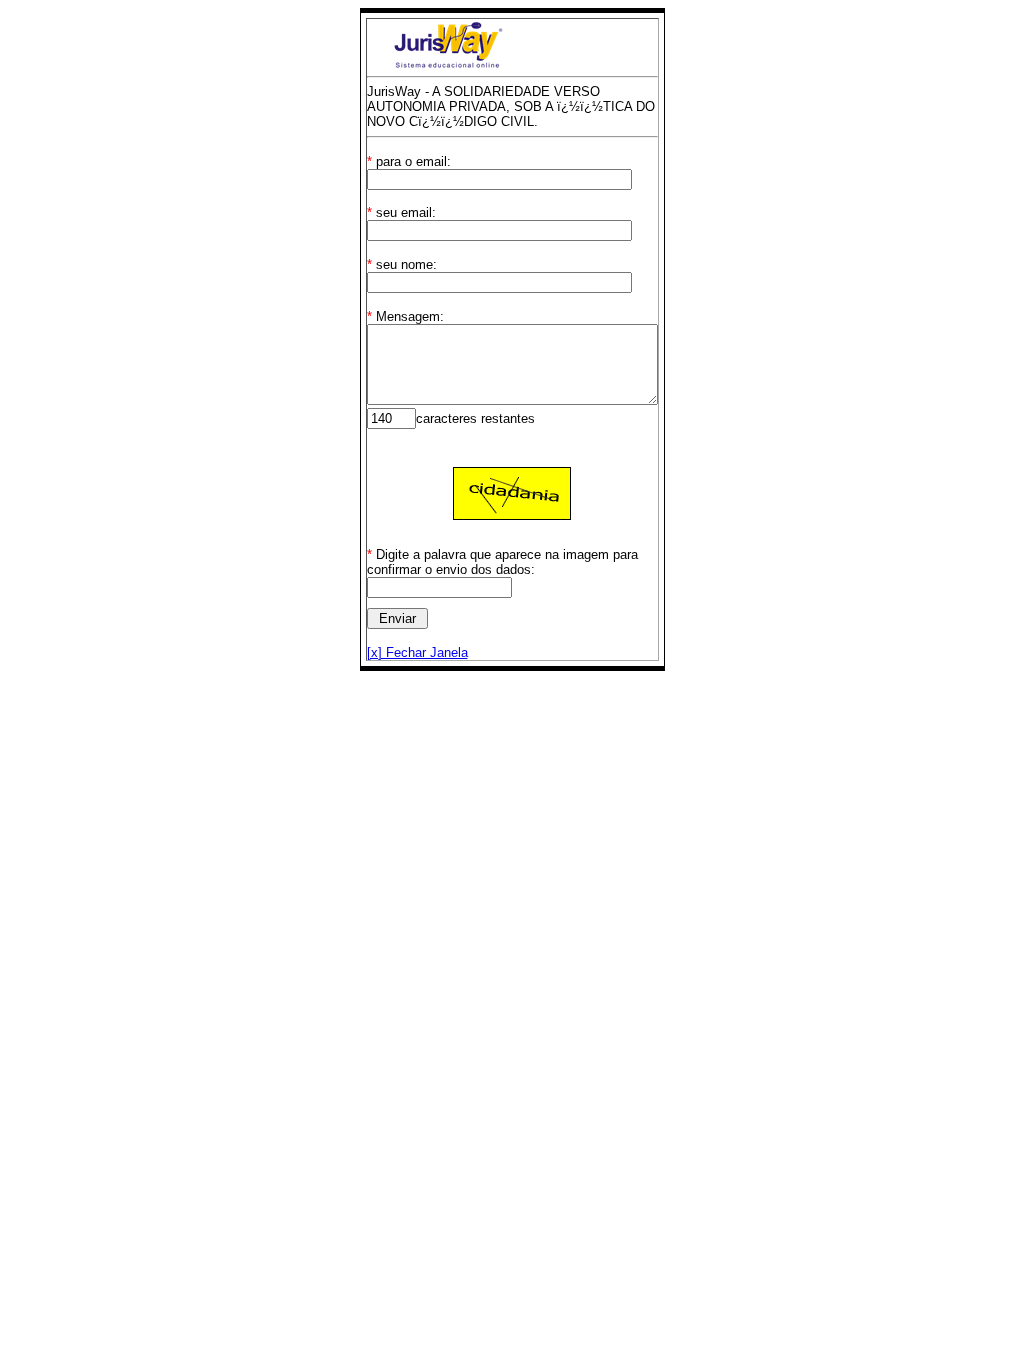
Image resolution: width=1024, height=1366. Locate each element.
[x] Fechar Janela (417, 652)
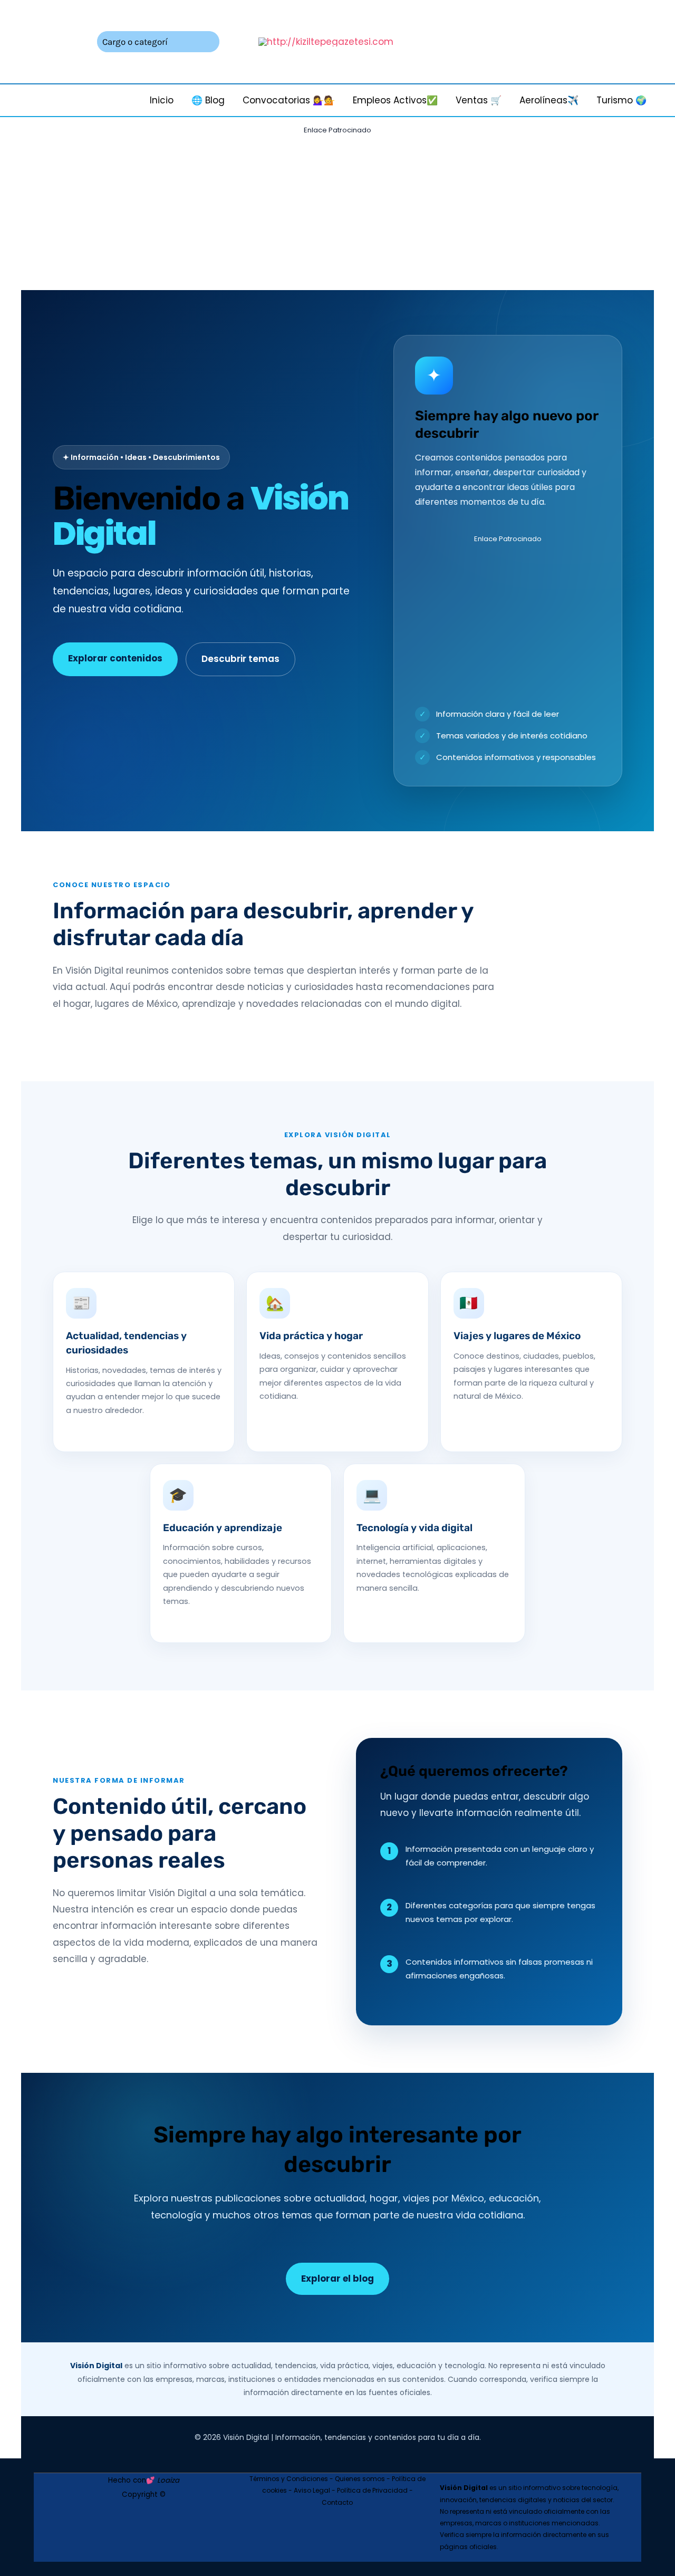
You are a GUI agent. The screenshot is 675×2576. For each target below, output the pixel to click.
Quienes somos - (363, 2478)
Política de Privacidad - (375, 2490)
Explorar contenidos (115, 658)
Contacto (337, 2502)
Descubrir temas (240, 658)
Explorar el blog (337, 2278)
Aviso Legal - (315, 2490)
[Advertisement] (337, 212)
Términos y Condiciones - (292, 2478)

################

* What you are asked to do
Give the data above again in full and unchanged, skipping the pictures.

* Task response
Image resolution: width=1024, height=1366. Locate each element.
[x] Fechar Janela (417, 652)
You are a GUI agent. The screenshot is 675×2576. For each target below, output the pixel to click.
Quienes somos - (363, 2478)
Política de Privacidad - (375, 2490)
Explorar contenidos (115, 658)
Contacto (337, 2502)
Descubrir temas (240, 658)
Explorar el blog (337, 2278)
Aviso Legal - (315, 2490)
[Advertisement] (337, 212)
Términos y Condiciones - (292, 2478)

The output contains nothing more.